Powell MMA punctuates the race, and the job with a top 10 country medal
Written by Jeremy Jacob, Sports Editor
No matter the obstacle, Bryson Powell passed it at the Missouri Military Academy.
Powell faced more Saturday morning during the Category Two state meeting at the Gans Creek Cross Country Tournament in Columbia. Powell had been battling illness for more than a week and then the cold, windy and even rainy conditions in the state, and Powell ranked above his 21st all-state medal a year ago to finish 10th. The oldest was 11th after 4,000m but passed another to break the top ten with a time of 17:18.2.
Cross country fair
Of all the obstacles Powell has faced in his football career, he said Saturday’s weather didn’t bother him at all after his first two years in Alaska.
“It just felt like we were at home,” Powell said. “It was my first two years of running in Alaska, so the muddy track, the wind, the weather felt like home, I did a lot of running in the winter, so it’s fun here.”
About a week ago, Powell had been feeling sick all week before meeting the district, reaching seventh, where he put in a year ago. Powell said breathing was still an issue in the state, but it was his being mentally tough that got him to this point.
“I was still very sick,” Powell said. “Lungs felt a little messy, and I was coughing and hacking. It was more than the same (preparation) — try to be mentally tough here.”
Head coach Ryan Novelin said he expected Powell to at least finish in the top 10 in the state early in the season, and felt he could have been in the top five if he was at 100 percent. He said Powell was about 80 percent in line with the top five runners this year and even beat three of the runners who finished ahead of him on Saturday.

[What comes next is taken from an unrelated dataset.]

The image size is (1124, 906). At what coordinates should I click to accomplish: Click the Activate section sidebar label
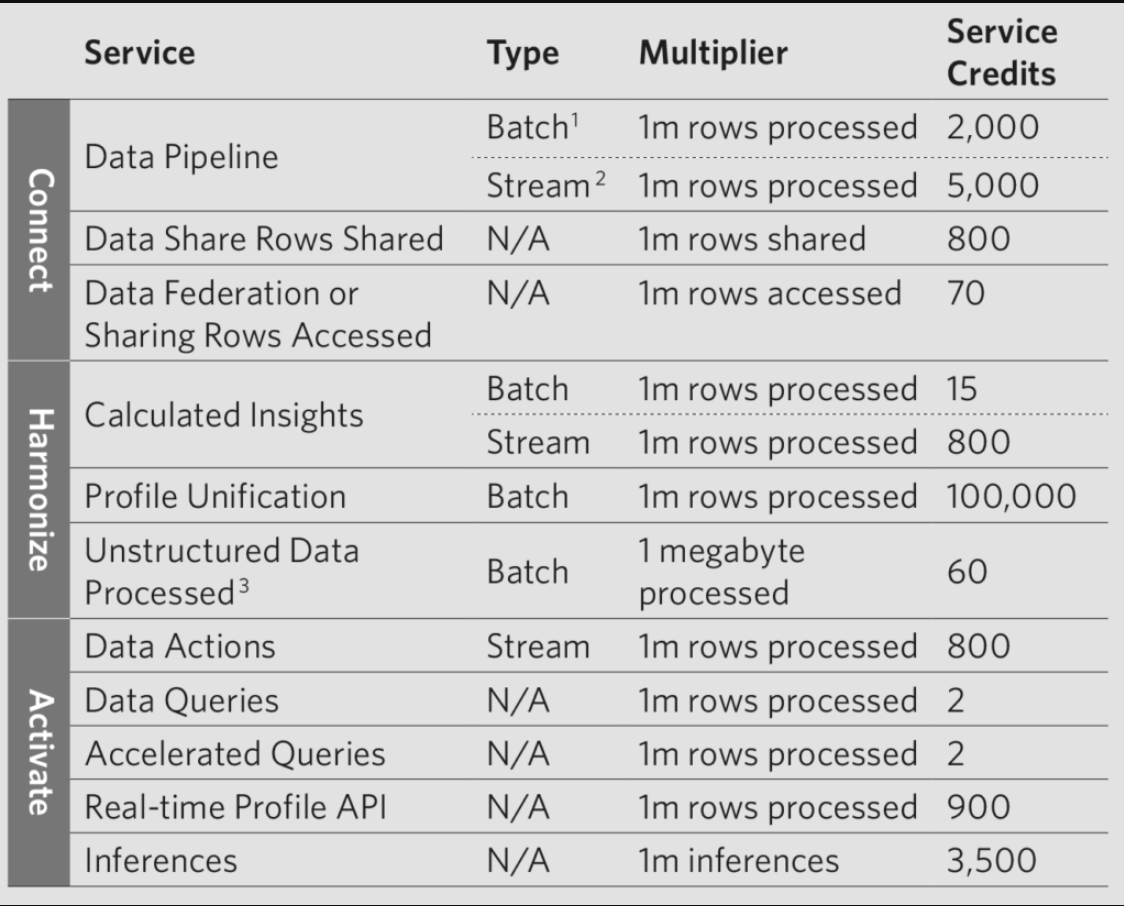(39, 753)
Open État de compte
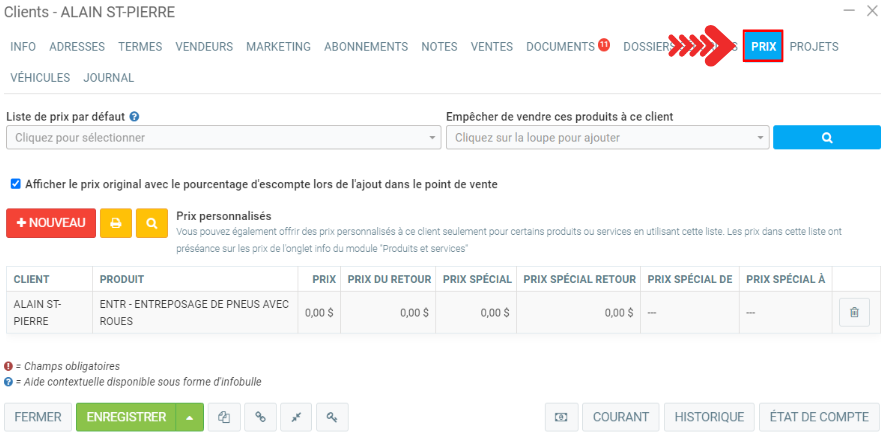Screen dimensions: 881x433 [818, 417]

Impressive, but still personal, Nowlin said, Powell was able to fight through adversity to culminate his career with a top-ten finish.
“He’s learned to persevere through any kind of adversity since he was a little kid until now,” Nolen said. “Bryson Powell thrives on adversity. He is one of those men where he must feel challenged. When faced with a challenge, he rises to the occasion and overcomes it. If, for an opportunity, he fails to overcome that adversity or that challenge, he strikes himself hard. about that and working 10 times harder and that challenge is not an issue anymore.”

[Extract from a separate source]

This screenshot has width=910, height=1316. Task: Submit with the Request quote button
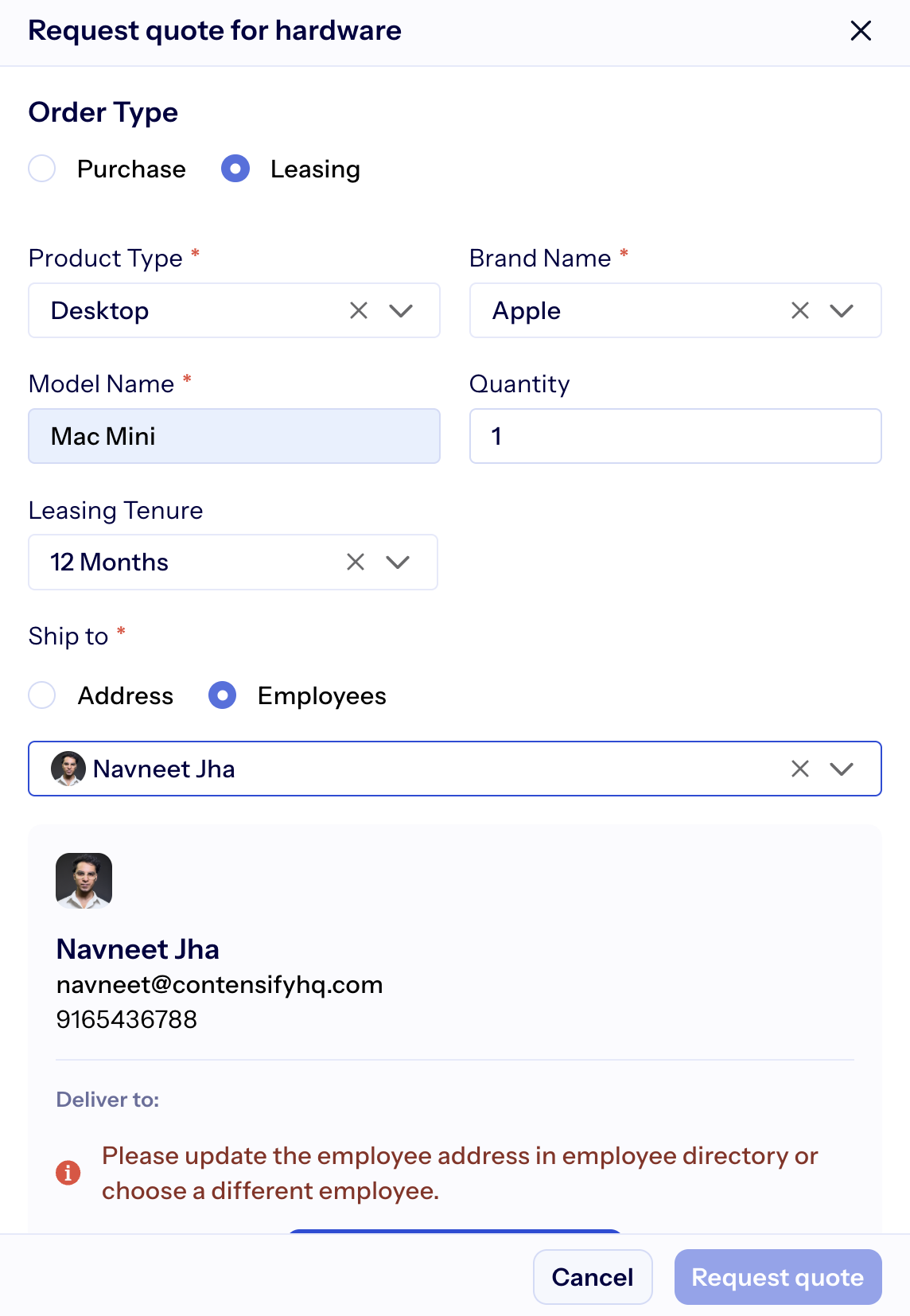(x=777, y=1277)
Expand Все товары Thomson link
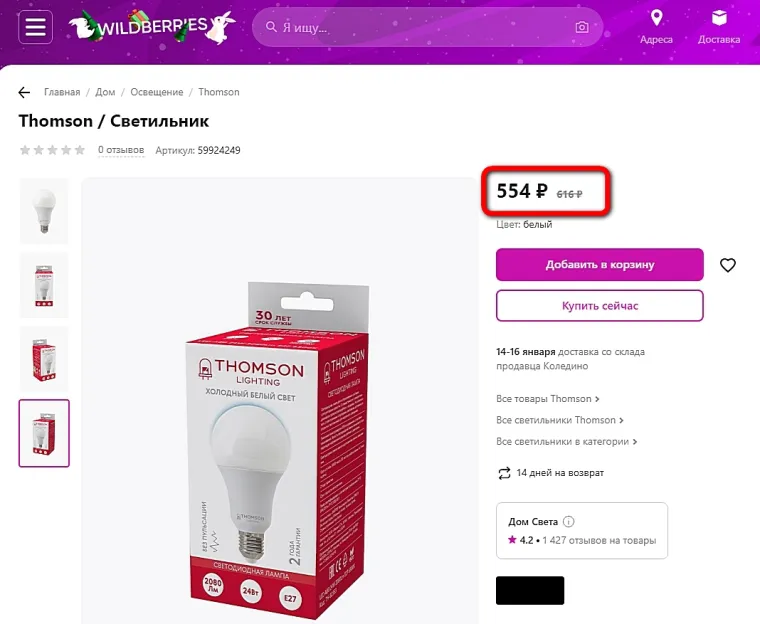 [x=548, y=399]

When COVID-20 entered the country two years ago, during Powell’s sophomore year at South Anchorage High School, he finished 23rd out of 39 runners at the Alaska State Championships four seconds slower than his time on Saturday.
A season before in MMA, Powell sustained an injury during the wrestling season and noticed that he started the track season feeling sluggish. Some training over the summer brought Powell back to the cross-country podium in the fall.

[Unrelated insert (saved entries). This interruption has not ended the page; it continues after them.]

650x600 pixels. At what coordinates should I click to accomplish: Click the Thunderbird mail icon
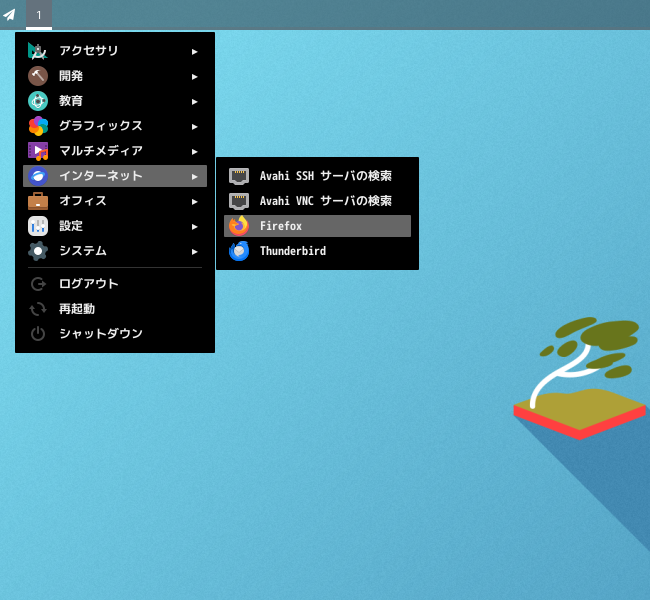(x=239, y=251)
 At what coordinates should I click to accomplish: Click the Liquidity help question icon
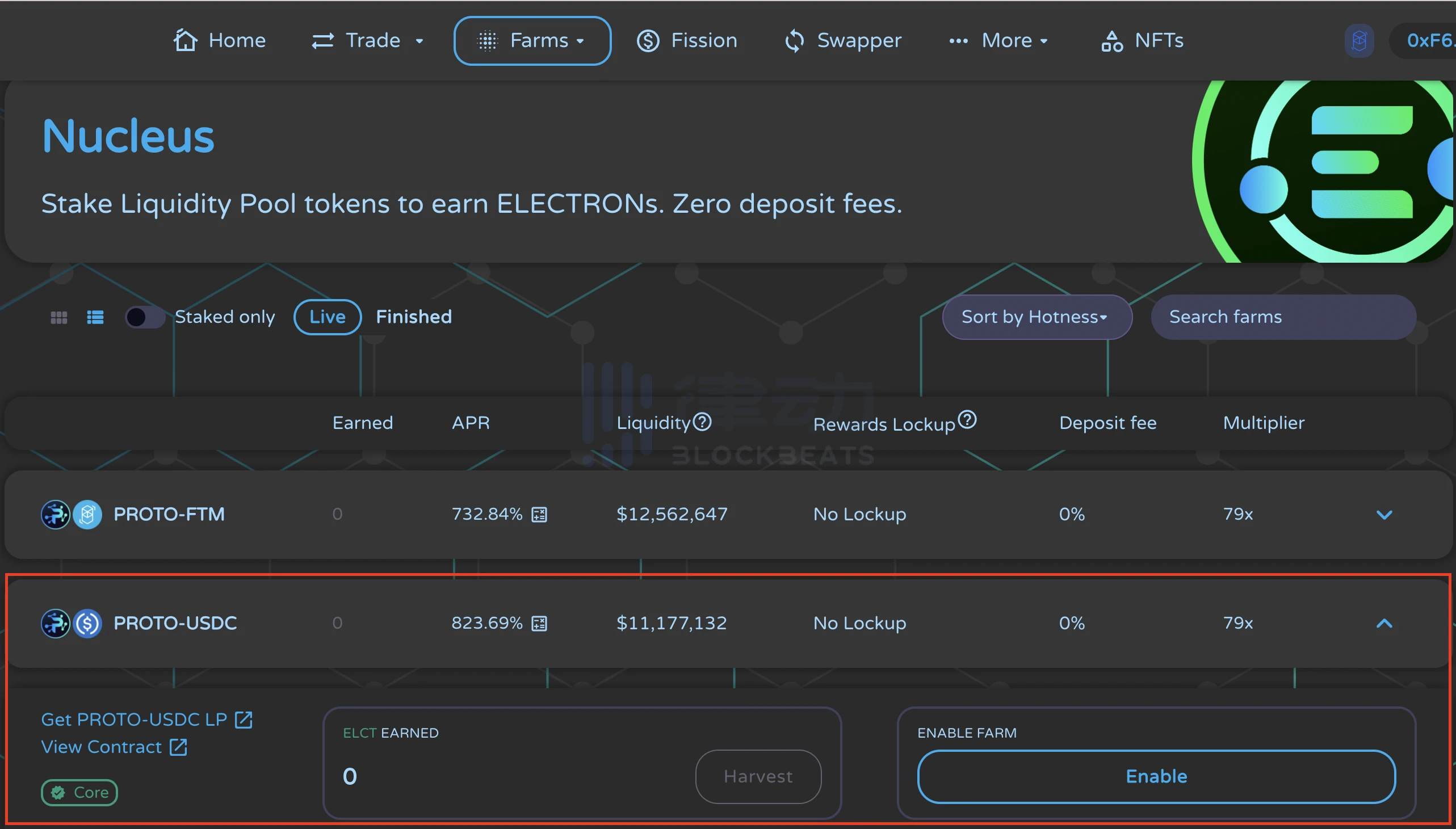coord(702,422)
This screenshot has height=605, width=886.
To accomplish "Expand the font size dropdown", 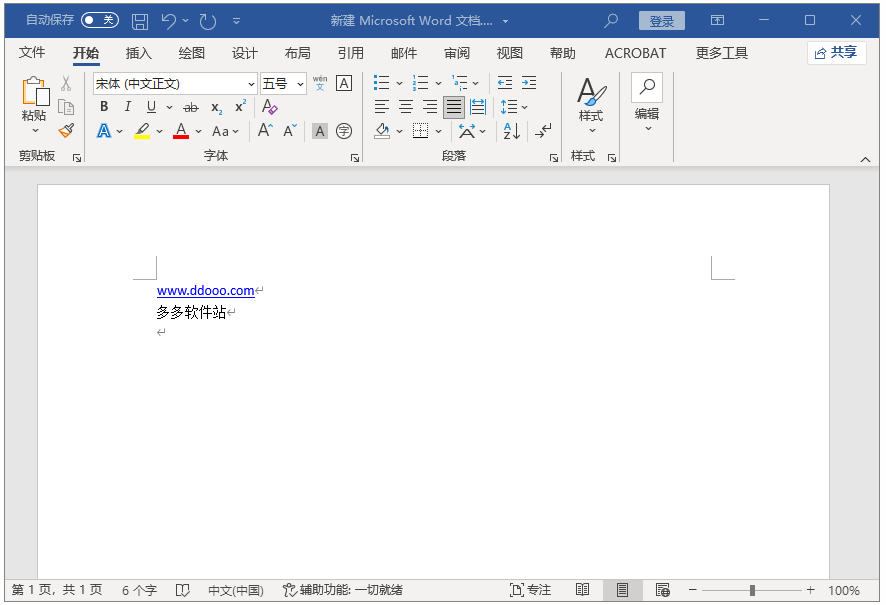I will (x=300, y=84).
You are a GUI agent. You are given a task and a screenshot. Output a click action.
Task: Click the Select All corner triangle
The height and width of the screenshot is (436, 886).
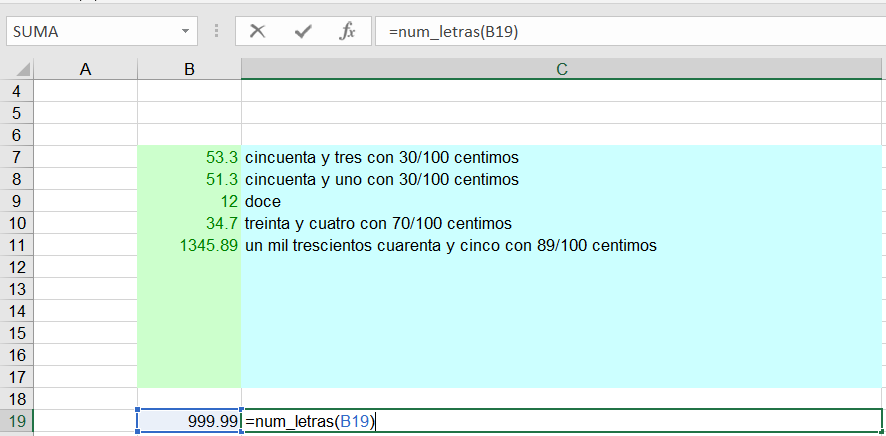coord(16,69)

Regarding the weather, Nolen said, it never spoiled Powell’s MMA career, which was the “most handsome” for the colonel. Since Powell made his MMA debut as a junior, Nolen said he’s usually won a medal and finished his career with about 20 medals not counting area and state encounters.
“Looking at where he’s at — Alaska and spending some time in Colorado — he’s in that (mind) state where, ‘It’s cold? Great, let’s run. While Missouri kids might be out there wearing long sweats, gloves, and earmuffs, he loved it. So that it was cold and rainy, and even more so because he used to run in wet conditions. I knew it would be good on Saturday.”
Naulin said MMA is losing Powell and two other top seven MMA finalists to graduate but is optimistic for the colonel next year as the young and upcoming student brings a lot of potential. This year’s edition of the MMA team was “probably the most successful cross-country team” in the school’s history, Nowlin said, with the colonel regularly in the top five or at least “middle of the group” at meetings after they were in the bottom 40 percent of the overall standings. Past.
Powell, of course, was a big reason for this success, and like every other student on the team, he did well despite the MMA agenda. Nolen said the boys usually get physical training in the morning, then work out and walk among other tasks that keep them “on their feet for hours a day.” Competing at a high level with a busy schedule like this shows Powell will be successful in whatever he plans to achieve in the future, which he won’t actually be competing with, Nolen said.
“He’s flexible and focused and really focus on whatever goals he has in his life,” Nolen said. “I have had several colleges contact me about making him come to run for them. Last year, that was his goal – to go for a run somewhere in college. Now he has decided to focus his talents and enlist in the military. He will serve his country.”
The only thing that will prevent Powell from getting a medal next year is graduation. He said he was sad because it was his last cross-country race but happy to finish on such a high note.
“I am a little shocked that this was my last cross-country race,” Powell said. “I’m sad to see the sport go but I finally got at least the top 10.”